First, we download the loom file which was documented in the human cell atlas.
Since loading a loom file requires extreme amount of RAM, we will not start with the loom file locally.

```{r eval = FALSE}
# loom_obj <- Connect(filename = "first-trimester-decidua-human-placenta-10XV2.loom", mode = 'r')
# 
# seurat_loom <- as.Seurat(loom_obj)
# saveRDS(seurat_loom, "seuratObj.rds")
```

After getting the .rds file we can try loading the file into R locally..
Didn't crash:)
```{r}
# Load the RDS file
sSeurat <- readRDS("seuratObj.rds","rb")
dim(sSeurat)

# Proceed to the QC step.
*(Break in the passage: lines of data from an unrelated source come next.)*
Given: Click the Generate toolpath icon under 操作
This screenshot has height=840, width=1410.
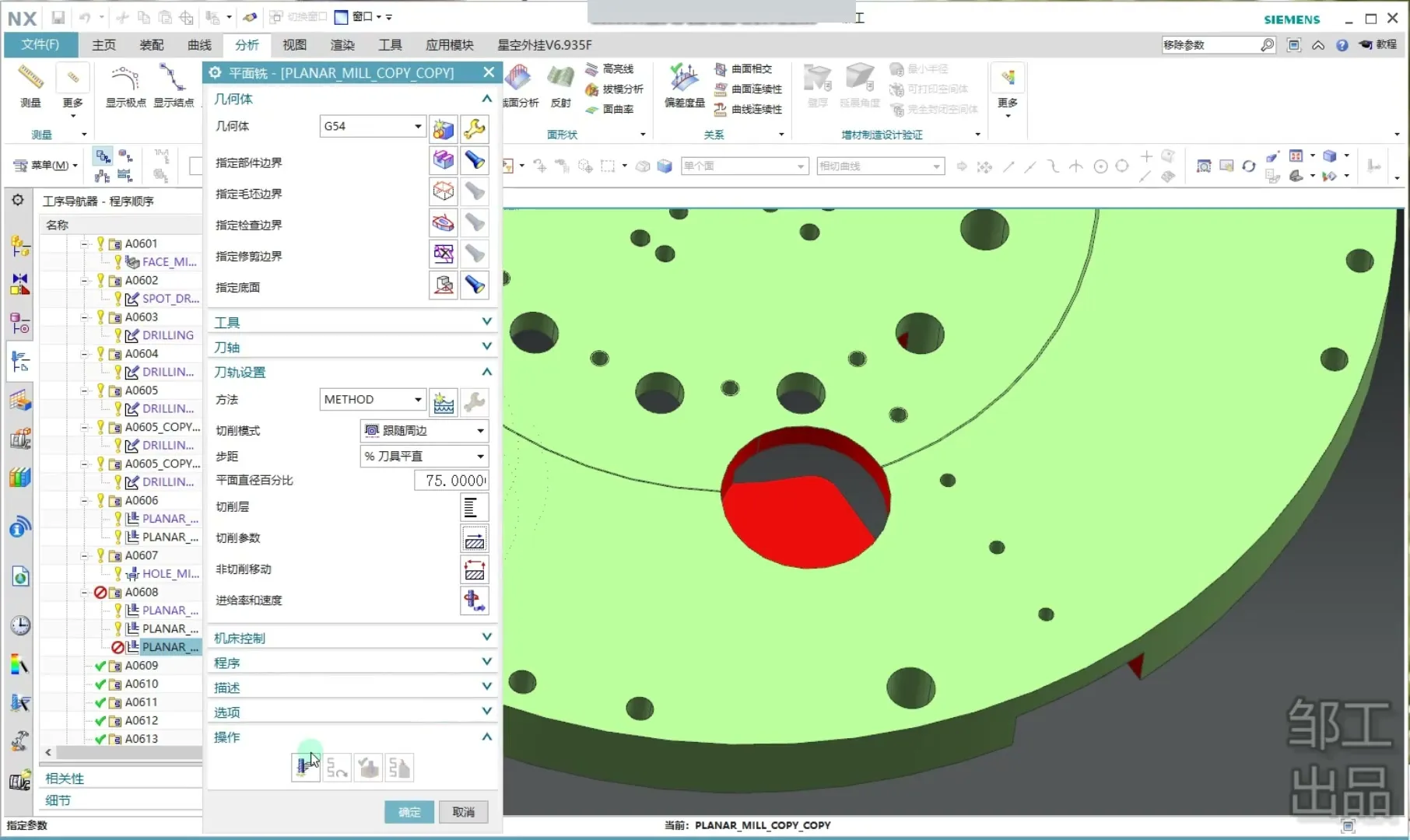Looking at the screenshot, I should pos(305,768).
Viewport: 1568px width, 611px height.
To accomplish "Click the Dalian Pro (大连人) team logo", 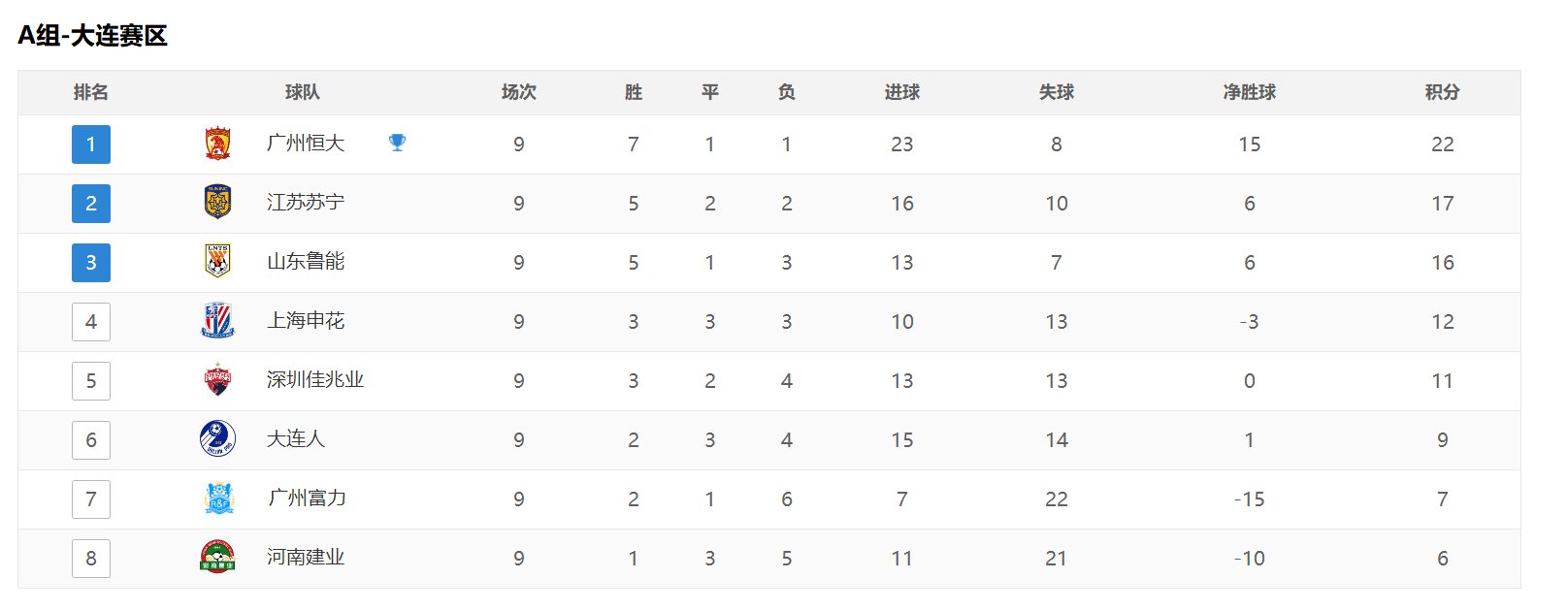I will click(217, 439).
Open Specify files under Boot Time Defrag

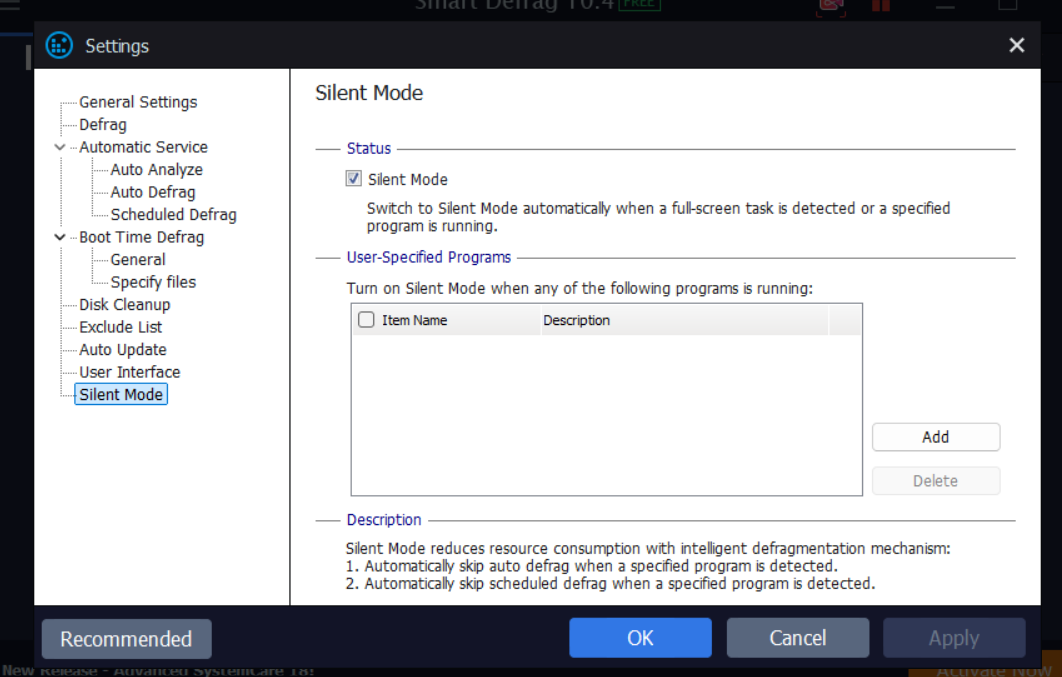point(153,282)
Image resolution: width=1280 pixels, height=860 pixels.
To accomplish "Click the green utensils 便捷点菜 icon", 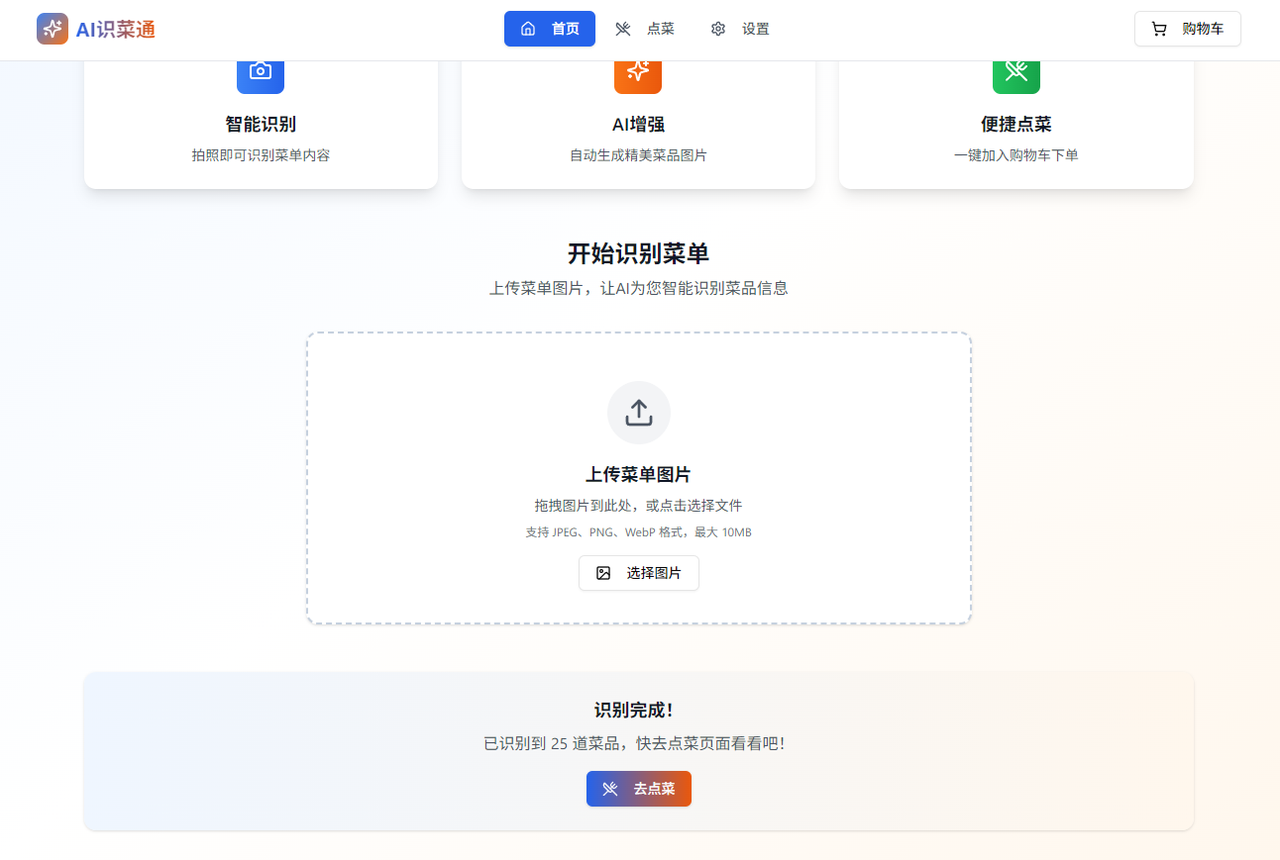I will (1016, 71).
First, we check the columns in the metadata of the Seurat object.
sSeurat@meta.data %>% 
  colnames()

# There are so many column names, but we should check the percentage of mitochondrial genes for each cell. 
sSeurat$percent.mt <- PercentageFeatureSet(sSeurat, pattern = "^MT-")

# nCount_RNA is the number of UMI counts in a cell
hist(sSeurat$nCount_RNA)
summary(sSeurat$nCount_RNA)

# nFeature_RNA is the number of different genes that had any reads
hist(sSeurat$nFeature_RNA)
summary(sSeurat$nFeature_RNA)

# percent.mt is the percent mitochondrial reads
hist(sSeurat$percent.mt)
summary(sSeurat$percent.mt)

# Make a violin plot of the QC columns
plt <- VlnPlot(sSeurat, 
               features = c("nFeature_RNA", "nCount_RNA", "percent.mt"),
               ncol = 3,
               raster = FALSE) 
plt
```

Since most of the literature follows a 5% threshold for percent.mt, we also apply this to our study.

```{r}
plot1 <- FeatureScatter(sSeurat, 
                        feature1 = "nCount_RNA",
                        feature2 = "nFeature_RNA")
plot2 <- FeatureScatter(sSeurat, 
                        feature1 = "nCount_RNA",
                        feature2 = "percent.mt")
plot3 <- FeatureScatter(sSeurat, 
                        feature1 = "nFeature_RNA",
                        feature2 = "percent.mt")

plot1
plot2
plot3

sSeurat <- subset(sSeurat, subset = percent.mt < 25)

# Check density plot for a more stringent threshold
sSeurat@meta.data %>% 
  ggplot(aes(x = percent.mt)) +
  geom_density()

# More stringent threshold
sSeurat <- subset(sSeurat, subset = percent.mt < 10 & nFeature_RNA < 5000)
dim(sSeurat)
```


```{r}
# Find for doublets
sSeurat <- as.SingleCellExperiment(sSeurat)
sSeurat <- scDblFinder(sSeurat)
# Convert back to Seurat object.
sSeurat <- as.Seurat(sSeurat)

# Notice that our identifiers have changed.
levels(Idents(object = sSeurat))

# We want to specify the identifier whether the cell is a singlet or doublet.
table(sSeurat@meta.data$scDblFinder.class)

Idents(object = sSeurat) <- "scDblFinder.class"
sSeurat@meta.data$scDblFinder.class <- as.character(sSeurat@meta.data$scDblFinder.class)

# Subset the Seurat object to only include singlets.
sSeurat <- subset(sSeurat, idents = "singlet")
levels(as.factor(sSeurat@meta.data$scDblFinder.class))

# check dimensions of sSeurat
dim(sSeurat)
```


```{r}
# Next, we normalize the data
sSeurat <- NormalizeData(sSeurat)

# Explore the most variable features, let's use the default version first.
sSeurat <- FindVariableFeatures(sSeurat)
# sSeurat <- FindVariableFeatures(sSeurat, selection.method = "vst", nfeatures = 2000)

# Identify the 10 most highly variable genes
top10 <- head(VariableFeatures(sSeurat), 10) 
top10

# plot variable features with and without labels
plot2 <- VariableFeaturePlot(sSeurat)
plot2 <- LabelPoints(plot = plot2, points = top10, repel = TRUE)
plot2

# Convert normalized gene expression to Z-score (scale the data)
all.genes <- rownames(sSeurat)
sSeurat <- ScaleData(sSeurat, features = all.genes)

# Run PCA
seurat_loom <- RunPCA(seurat_loom)

# Plot the PCA
DimPlot(seurat_loom, reduction = "pca")

# Plot the loadings
VizDimLoadings(seurat_loom, dims = 1:2, reduction = "pca")

# Choose the number of principle components to keep
ElbowPlot(seurat_loom)
```